On one hand you are right:
These tags are defined as lists in the "DarwinCore XMP Schema Configuration.doc" document attached to the thread you mentioned.
All examples show a string and only man can decide that it is a list.
But why has Exiv2 defined them as "XmpBag"?
I thought, that IDImager was unable to write bags at that time DarwinCore tags had been introduced to Exiftool.

Thanks again and
Best regards
Herb

Phil Harvey

Hi Herb,

Quote from: herb on May 04, 2018, 06:51:31 AM
Quote2. The LivingSpecimen, PreservedSpecimen, FossilSpecimen, HumanObservation and MachineObservation structures have no elements defined in the DarwinCore specification, so I don't know how I can add these.
My interpretation of DarwinCore page http://rs.tdwg.org/dwc/terms/is:
MaterialSample | LivingSpecimen | PreservedSpecimen | FossilSpecimen are 4 structures that have all 1 tag with identical tagname "materialSampleID".
Same is valid for: Event | HumanObservation | MachineObservation.

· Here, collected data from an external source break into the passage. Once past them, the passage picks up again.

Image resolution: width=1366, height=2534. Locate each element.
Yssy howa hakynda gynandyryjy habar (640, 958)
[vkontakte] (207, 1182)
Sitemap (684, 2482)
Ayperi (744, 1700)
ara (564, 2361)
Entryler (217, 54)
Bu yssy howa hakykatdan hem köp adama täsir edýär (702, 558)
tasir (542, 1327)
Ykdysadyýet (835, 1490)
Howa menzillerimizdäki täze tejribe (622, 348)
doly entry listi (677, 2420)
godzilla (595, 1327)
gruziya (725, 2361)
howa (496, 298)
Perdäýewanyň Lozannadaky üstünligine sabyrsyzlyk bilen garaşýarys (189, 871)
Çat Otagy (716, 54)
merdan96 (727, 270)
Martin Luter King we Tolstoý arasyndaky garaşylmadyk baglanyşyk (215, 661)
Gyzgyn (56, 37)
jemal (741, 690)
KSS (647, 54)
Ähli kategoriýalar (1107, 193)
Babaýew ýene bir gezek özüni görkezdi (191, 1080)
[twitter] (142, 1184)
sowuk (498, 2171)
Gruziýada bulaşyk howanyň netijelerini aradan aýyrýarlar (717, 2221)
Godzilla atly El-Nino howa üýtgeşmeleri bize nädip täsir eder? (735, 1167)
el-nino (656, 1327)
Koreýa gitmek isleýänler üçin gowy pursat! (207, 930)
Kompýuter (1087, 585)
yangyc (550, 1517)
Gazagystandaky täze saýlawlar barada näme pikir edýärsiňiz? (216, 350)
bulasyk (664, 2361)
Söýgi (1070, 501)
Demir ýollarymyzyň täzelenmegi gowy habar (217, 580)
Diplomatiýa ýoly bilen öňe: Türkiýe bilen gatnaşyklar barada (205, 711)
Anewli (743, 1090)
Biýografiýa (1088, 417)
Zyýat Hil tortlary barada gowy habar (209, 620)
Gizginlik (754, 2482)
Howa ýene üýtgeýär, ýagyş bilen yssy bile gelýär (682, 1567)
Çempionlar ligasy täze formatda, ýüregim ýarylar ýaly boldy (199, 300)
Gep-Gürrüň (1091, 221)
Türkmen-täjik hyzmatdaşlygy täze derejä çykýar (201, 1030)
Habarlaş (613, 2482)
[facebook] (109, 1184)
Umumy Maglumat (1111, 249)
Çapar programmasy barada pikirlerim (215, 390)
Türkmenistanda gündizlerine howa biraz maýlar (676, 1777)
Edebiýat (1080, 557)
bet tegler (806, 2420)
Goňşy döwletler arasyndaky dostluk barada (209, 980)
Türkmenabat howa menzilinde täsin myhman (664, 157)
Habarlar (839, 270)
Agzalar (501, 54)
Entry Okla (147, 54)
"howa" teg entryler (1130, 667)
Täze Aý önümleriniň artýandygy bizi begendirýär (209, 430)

Ah, yes.  Thanks.  I'll add these.

QuoteAll examples show a string and only man can decide that it is a list.
But why has Exiv2 defined them as "XmpBag"?

I don't know.  They were working from the same XMP sample that I was (DwC-SampleImage.jpg), which didn't use the XMP Bag.

- Phil
...where DIR is the name of a directory/folder containing the images.  On Mac/Linux/PowerShell, use single quotes (') instead of double quotes (") around arguments containing a dollar sign ($).